Booting up ODK for the first time, I decided to follow the recommended steps of hosting an instance of Aggregate, the central database for your survey responses, on the Google App Engine. Instructions for hosting a server on AWS, Azure, or your local machine are available should you prefer to go that route. I had an instance of Aggregate up and running in a little under and hour, though the process shouldn’t take more than 10 minutes next time. While I found this to be a fairly routine process, I can see how this first step may intimidate users less comfortable with server management. I should also say that the Aggregate interface looks dated relative to Google forms or Fulcrum, but that’s not a deal breaker if the technology functions well.
Designing a Survey
The next step was building a survey. The documentation walks new users through two primary mechanisms for survey building. The first is a drag-and-drop application called Build, which provides most survey tools, including open-ended and multiple choice question formats, GPS integration for geotagging, and the ability to take photos or scan barcodes. The second is a tool called XLSForm, which is designed to convert excel tables into a form. Build strikes me as much more intuitive than XLSForm, though I can see instances where multiple people already comfortable with the technology may want to collaborate on the design of an extensive survey, or want to administer a copy of the same survey in multiple collections without rebuilding the question set every time. In these cases, complex questions and responses are best managed in a shared excel file.
So, what about the mobile app? If you want to administer surveys across a large team, the app needs to be easy to use, and must accomplish the task of hosting data on a local offline device before pushing data to the central server. ODK’s mobile tool is called Collect, and is designed for Android devices. There appears to be no simple solution for iPhone users, though the ODK site does reference a paid solution called iFormBuilder.
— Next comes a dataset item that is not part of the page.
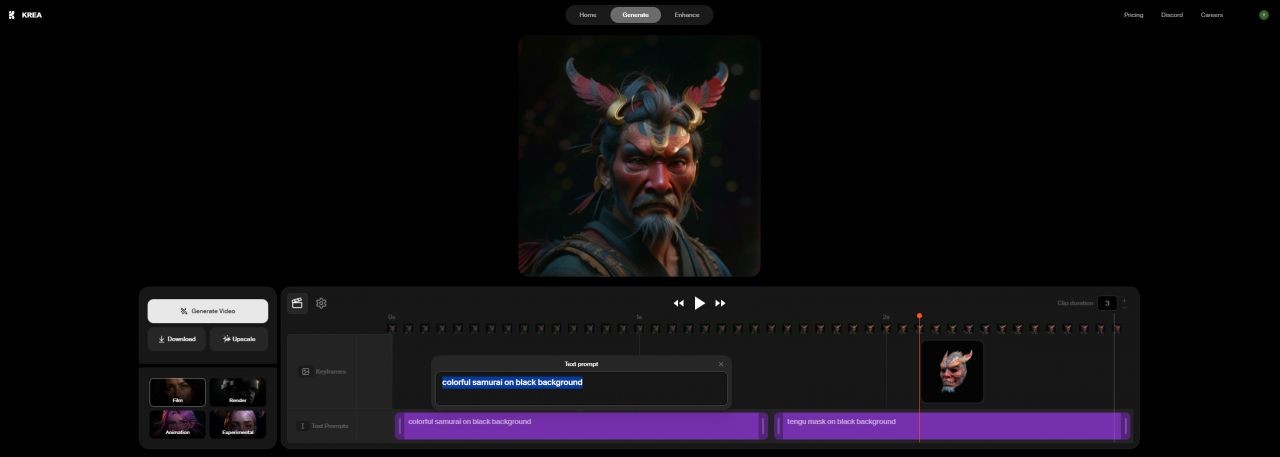This screenshot has height=457, width=1280.
Task: Increase clip duration with plus stepper
Action: click(x=1124, y=299)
I easily installed Collect via GooglePlay, logged into my Google Apps server, and could seamlessly access my forms. The mobile interface also looks a bit dated, but everything worked as promised. Offline form responses were hosted on the tablet until I turned the Wifi back on, which pushed survey responses to the online database. So far so good.
Analyzing and Visualizing Data
Thinking back to the original criticisms of the application—I’ve found getting started with ODK to be straightforward, and the interface to be slightly dated, but what about the third criticism about poor data visualization and analytics? ODK provides the option of displaying data in bar charts, pie charts, or maps. And that’s about it at this point. The good news is that you can export your data in a variety of formats, or host it for access by other applications. This includes publishing a live feed of JSON, connecting to a REDcap server, or connecting directly with your GoogleSheets or FusionsTables. While this limitation may be seen as a gap to some, others will be happy to analyze and visualize data in a dedicated business intelligence application such as PowerBI or Tableau, or to develop custom applications in their programming language of choice.
So, would we use ODK at DAI? Absolutely. What the OpenDataKit developers have created is a free technology for offline data collection that can be synched across multiple users, and that is extensible to other technologies. If your organization already has access to dedicated survey collection tools such as Fulcrum, or integrated collection tools such as Esri’s Geoforms, then it may make more sense to leverage the more advanced technology, or stay tightly integrated with your existing analysis applications. But if you’re working on a limited budget, or simply like getting your hands on technology that you can customize to your liking, each shortcoming of the ODK toolkit can be overcome with patience and creativity, and should be another free tool in the quiver of open source technology enthusiasts. I have a feeling our ICT team will implement an ODK collection in the near future. I’m just sad I hadn’t tried to use this set of tools sooner.